Wedding cost more than ever and paying the full cost per-head for children can be more than some couples can stomach. Adult only or limited children weddings are extraordinarily popular, but how on earth do you pull that off without offending your friends and family. Today, In my new monthly feature Etiquette Answers, I’m sharing a few tips to help make this choice a little easier to carry out.
1. Decide Early
Even before you select a venue try an make a ballpark guest count. This will not only be helpful when it come to narrowing down where the big day will take place but it will come in handy when making the yes or no to kids decision. As news of your engagement spreads well meaning folks wishing you congratulations are going to inquire about your wedding plans. It would be horrible to say or imply one thing about your guest list early on and then need to retract it later when you have made up your mind. Try and make a call as to inviting children early on so that you are the one managing your guests expectations.
2. The Cut Off
Having a blanket rule in place can be the easiest way to deal with the kid cut off situation. No children under age 10 to be invited and so forth. Figure out what age range you are comfortable having at the wedding and make a delineation from there. Will children in the family be invited but not children of friends? Most folks are going to be pretty understanding of a teenager and above wedding or just children in family wedding. Decided what arrangement you are most comfortable with.
3. Children Who Are Participating
Are you planning on having a flower girl, ring bearer as part of your wedding ceremony? If so this can make cutting children from the list a bit stickier. Naturally any children who are participating in the wedding need to be invited to the reception as well. Be sure to keep the parents of those children in mind and also invite any siblings that they may have as well. Parents may opt to arrange for care for younger children, but any older siblings should certainly be on your guest list.
4. Invitation Wording
be very clear to whom the invitation is for. Don’t address an invitation to the ‘Smith Family” unless you intent every member of the household to be in attendance. Be clear to invite Mr & Mrs. Smith or Mr. & Mrs Smith and Kyle Smith if a child is invited.
5. Its Ok If They Can’t Come
If you are going to make the decision not to invite children you do need to be prepared for the consequence that some of your guests may not be able to attend. it may be a simple matter of traveling and needing child care or it could be for completely different reason, but know that you may get more NO’s if kids aren't going to make the cut.

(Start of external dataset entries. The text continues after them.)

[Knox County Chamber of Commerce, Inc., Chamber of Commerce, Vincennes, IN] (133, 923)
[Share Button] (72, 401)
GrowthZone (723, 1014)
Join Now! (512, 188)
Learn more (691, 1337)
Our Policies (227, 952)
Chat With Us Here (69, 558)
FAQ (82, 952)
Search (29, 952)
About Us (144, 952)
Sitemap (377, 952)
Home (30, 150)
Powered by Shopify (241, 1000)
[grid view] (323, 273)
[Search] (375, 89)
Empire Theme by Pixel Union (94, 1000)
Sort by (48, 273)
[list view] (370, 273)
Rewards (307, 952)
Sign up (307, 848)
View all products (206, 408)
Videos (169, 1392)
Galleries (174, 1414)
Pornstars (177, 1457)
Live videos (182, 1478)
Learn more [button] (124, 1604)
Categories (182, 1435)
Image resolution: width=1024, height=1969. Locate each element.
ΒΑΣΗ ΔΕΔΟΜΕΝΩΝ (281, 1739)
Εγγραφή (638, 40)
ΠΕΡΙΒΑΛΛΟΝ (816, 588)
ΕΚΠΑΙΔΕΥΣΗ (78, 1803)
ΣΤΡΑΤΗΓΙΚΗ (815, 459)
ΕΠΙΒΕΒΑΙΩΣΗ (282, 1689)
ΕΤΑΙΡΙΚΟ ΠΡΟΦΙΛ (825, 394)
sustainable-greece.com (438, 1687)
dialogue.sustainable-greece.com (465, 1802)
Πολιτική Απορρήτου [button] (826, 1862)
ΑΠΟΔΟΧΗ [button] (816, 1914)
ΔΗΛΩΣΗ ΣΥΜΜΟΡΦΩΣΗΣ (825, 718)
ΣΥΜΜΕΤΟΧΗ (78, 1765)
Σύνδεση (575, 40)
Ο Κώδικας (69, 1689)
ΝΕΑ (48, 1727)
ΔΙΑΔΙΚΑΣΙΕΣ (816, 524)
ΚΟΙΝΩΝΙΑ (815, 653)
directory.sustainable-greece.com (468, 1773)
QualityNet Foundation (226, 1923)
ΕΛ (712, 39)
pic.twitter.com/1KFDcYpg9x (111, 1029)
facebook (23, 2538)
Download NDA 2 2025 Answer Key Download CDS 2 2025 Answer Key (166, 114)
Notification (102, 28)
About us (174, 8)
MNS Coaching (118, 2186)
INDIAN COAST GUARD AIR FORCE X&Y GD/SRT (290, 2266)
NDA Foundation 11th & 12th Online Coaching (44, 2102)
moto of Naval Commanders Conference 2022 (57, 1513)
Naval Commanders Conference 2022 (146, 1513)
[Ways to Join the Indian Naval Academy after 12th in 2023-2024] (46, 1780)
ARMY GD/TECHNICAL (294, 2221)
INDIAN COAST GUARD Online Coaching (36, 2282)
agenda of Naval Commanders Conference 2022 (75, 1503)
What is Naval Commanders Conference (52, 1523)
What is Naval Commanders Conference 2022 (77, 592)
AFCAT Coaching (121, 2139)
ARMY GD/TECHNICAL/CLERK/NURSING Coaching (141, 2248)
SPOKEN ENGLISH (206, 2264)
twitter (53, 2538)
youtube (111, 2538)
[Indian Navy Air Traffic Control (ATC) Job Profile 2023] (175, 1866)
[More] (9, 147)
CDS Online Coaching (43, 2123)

In the end the decision to invite or not invite children is up to you and your sweetie. Be clear from the get go how you would like to handle this delicate situation and what course of action you will take to clear up any questions that may arise from it. Ultimately if you do choose to limit the number of children be prepared that some level of backlash or disappointment may follow. Be kind and speak to the guest with questions directly, don't leave this task to a third party.